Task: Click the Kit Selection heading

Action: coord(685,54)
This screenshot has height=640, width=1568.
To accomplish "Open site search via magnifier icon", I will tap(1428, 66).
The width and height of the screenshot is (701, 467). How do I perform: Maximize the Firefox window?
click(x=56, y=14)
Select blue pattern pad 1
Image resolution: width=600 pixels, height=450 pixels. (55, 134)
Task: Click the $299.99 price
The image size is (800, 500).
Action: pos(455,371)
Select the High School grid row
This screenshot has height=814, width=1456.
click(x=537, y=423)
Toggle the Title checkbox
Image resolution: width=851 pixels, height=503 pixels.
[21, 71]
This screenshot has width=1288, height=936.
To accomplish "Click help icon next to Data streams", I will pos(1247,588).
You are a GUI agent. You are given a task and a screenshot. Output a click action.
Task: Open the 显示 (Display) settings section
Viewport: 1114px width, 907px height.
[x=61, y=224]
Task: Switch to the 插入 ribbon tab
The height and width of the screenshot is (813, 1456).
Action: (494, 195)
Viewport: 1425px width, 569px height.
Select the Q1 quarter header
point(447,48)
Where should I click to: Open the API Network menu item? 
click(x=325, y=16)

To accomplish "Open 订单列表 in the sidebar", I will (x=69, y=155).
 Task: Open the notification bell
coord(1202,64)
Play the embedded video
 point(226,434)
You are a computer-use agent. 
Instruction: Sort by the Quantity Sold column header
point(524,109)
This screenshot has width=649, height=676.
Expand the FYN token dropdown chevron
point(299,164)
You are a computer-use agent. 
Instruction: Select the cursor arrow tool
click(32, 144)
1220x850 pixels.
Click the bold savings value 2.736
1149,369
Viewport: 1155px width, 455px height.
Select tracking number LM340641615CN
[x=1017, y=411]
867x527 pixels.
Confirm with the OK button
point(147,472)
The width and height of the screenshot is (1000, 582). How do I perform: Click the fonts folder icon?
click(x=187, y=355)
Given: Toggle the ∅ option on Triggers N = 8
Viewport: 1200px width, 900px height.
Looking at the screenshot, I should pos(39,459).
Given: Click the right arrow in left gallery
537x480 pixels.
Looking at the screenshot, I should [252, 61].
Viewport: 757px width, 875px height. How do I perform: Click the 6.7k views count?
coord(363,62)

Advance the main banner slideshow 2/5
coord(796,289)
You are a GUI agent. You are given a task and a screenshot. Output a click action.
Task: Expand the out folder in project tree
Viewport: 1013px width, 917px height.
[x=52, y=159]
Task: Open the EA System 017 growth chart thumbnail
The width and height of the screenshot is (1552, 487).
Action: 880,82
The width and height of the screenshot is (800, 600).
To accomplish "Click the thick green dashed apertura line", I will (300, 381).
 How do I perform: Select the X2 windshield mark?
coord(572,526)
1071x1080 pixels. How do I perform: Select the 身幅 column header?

* * *

# Direction
Rewrite the part of the entries that opens with the line containing "How do I perform: Select the X2" and runs through the end of the entries, replacing "windshield" with "windscreen" and leaving everything else unchanged.

# Full output
 How do I perform: Select the X2 windscreen mark?
coord(572,526)
1071x1080 pixels. How do I perform: Select the 身幅 column header?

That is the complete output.